▶ What you will do
Shift every coordinate in the answers by adding 31 to each number, and give all the lines below again, including their wording, but leave out the picture.

▶ Material supplied
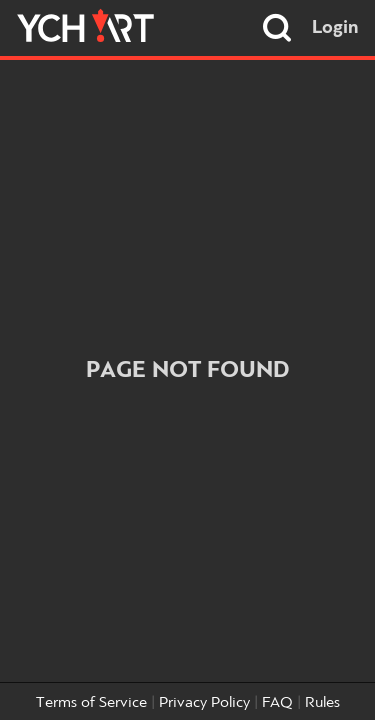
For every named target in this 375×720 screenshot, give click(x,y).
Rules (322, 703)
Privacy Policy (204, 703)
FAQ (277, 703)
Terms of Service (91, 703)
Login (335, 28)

▶ Full solution
For every named target in this 375×720 screenshot, give click(x,y).
Rules (353, 734)
Privacy Policy (235, 734)
FAQ (308, 734)
Terms of Service (122, 734)
Login (366, 59)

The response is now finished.